Thoracic cancer treatments
Working as a multidisciplinary team, the Comprehensive Thoracic Oncology Program (CTOP) at Norris Cotton Cancer Center develops a treatment strategy customized to each patient and based on expert evaluation of criteria such as tumor size, stage and molecular type, and the patient's health history and other conditions.
For most people, surgery is still the best option for treating tumors in the lung, esophagus, trachea and mediastinum.

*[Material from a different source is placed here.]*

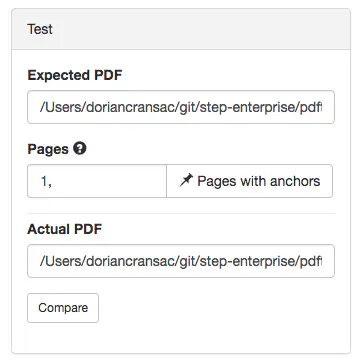
Task: Click the divider line above Actual PDF
Action: pos(181,213)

Our skilled thoracic surgeons make use of the latest technologies to offer alternatives to traditional "open" thoracic surgeries, which require a large incision and spreading the ribs. We focus on minimally invasive, video- and robot-assisted procedures for most lung cancers and esophageal cancers to minimize pain, reduce hospital stays, and speed recovery.
For early stage lung cancers (Stage IA - IB) that have not spread to the lymph nodes, treatment usually involves surgery alone, or radiation therapy if surgery is not an option.

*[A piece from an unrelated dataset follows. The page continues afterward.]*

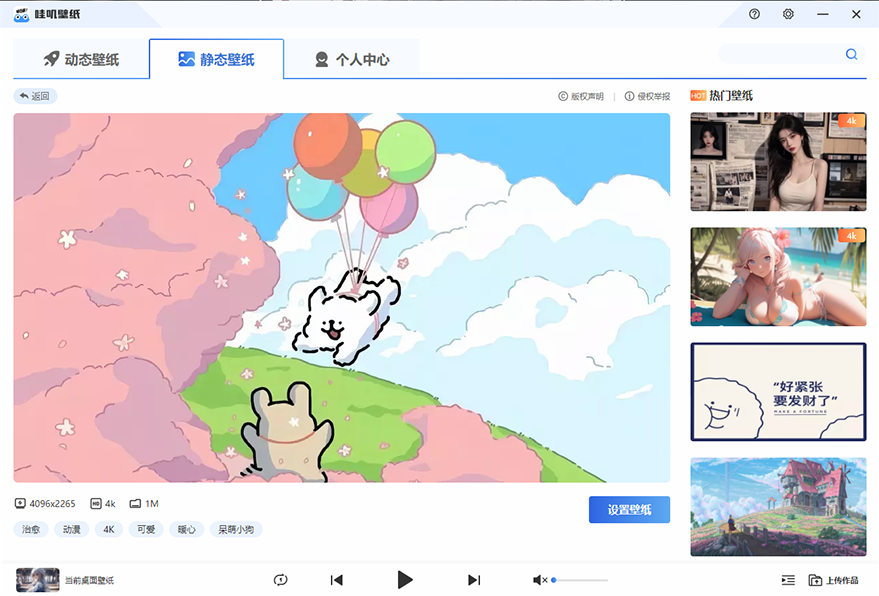Toggle the 治愈 tag filter
Viewport: 879px width, 596px height.
[29, 529]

In more advanced cancers (Stage IIA - IIIA) that have spread to the lymph nodes but remain located on one side of the chest, treatment involves chemotherapy to treat the tumors, followed by surgery to remove the residual tumors.
Late stage cancers (Stages IIIB – IV) that have moved from the lungs into other parts of the body are usually treated with a combination of chemotherapy and radiation.
Early stage esophageal cancers (Stage IA) are treated through esophagectomy, which removes diseased tissue in the esophagus and surrounding lymph nodes and tissues, and then uses part of the stomach is to rebuild the esophagus. At D-H, esophagectomy is usually done in a robot-assisted, minimally invasive procedure called a RAMIE.
More advanced esophageal cancers (Stage IB through Stage III), are first treated by chemotherapy and radiation, and followed by surgery, also utilizing RAMIE.
Mediastinal tumors such as thymoma and thymic carcinoma are usually treated surgically, but also may include chemotherapy before or after surgery. The surgeon will use either RVATS or open approach depending on the size and location of the tumor.
Treatment of tracheal tumors involves surgery and can include radiation therapy. There are a variety of surgical approaches to removing tumors in the airway that minimize effects on the airway and voice.